Libya is an oil country waiting to happen:
- Libya depends on the oil sector for 95% of export earnings, 25% of its GDP and 80% of government revenues but only 25% of its territory has been explored to date.
- Its oil sector is underdeveloped as output has been in decline for most of the last 40 years and advanced production technologies have not been employed.
- The petrochemicals sector is not as well developed as the country's oil and gas markets.
Broad and Deep
- The opportunity in Libya is both broad and deep as investment in the country has been neglected for decades across a number of key industrial sectors.
- Libya has the natural resource wealth to finance its future development and reconstruction following the recent revolution.
- Libya requires hundreds of billions of dollars of investment over the coming decade and needs the capabilities and technology of foreign companies to deliver the social and economic advances its people demand.

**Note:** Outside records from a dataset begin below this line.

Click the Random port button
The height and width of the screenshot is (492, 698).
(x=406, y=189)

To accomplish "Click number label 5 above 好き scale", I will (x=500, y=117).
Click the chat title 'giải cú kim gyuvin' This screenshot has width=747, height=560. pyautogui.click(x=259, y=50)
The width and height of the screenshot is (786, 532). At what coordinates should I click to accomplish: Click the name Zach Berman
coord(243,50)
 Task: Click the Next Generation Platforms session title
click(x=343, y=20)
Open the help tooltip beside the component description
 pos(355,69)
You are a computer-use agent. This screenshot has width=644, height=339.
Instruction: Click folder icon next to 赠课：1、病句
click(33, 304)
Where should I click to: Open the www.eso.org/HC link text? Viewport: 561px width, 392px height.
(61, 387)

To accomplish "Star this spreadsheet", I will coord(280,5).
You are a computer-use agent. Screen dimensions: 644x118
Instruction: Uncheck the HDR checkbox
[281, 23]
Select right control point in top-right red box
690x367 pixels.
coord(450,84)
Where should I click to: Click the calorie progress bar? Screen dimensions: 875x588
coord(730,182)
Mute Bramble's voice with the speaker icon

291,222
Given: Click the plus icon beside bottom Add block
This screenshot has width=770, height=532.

- There is little to no merchant class domestically in Libya due to the totalitarian nature of the previous regime.
- This means there are few competitors locally with the capabilities to capture the opportunities now appearing in Libya.
- Domestic laws will require that most companies work with a local partner and the choices available to them are scarce.
- The new government and ministers in Libya can be expected to be open and business friendly as they seek to attract the international capabilities, technology and capital that will be necessary to modernize the country.
- All indications are that the new political leadership will promote greater private sector involvement in the economy and actively work with investment groups to privatize state owned assets.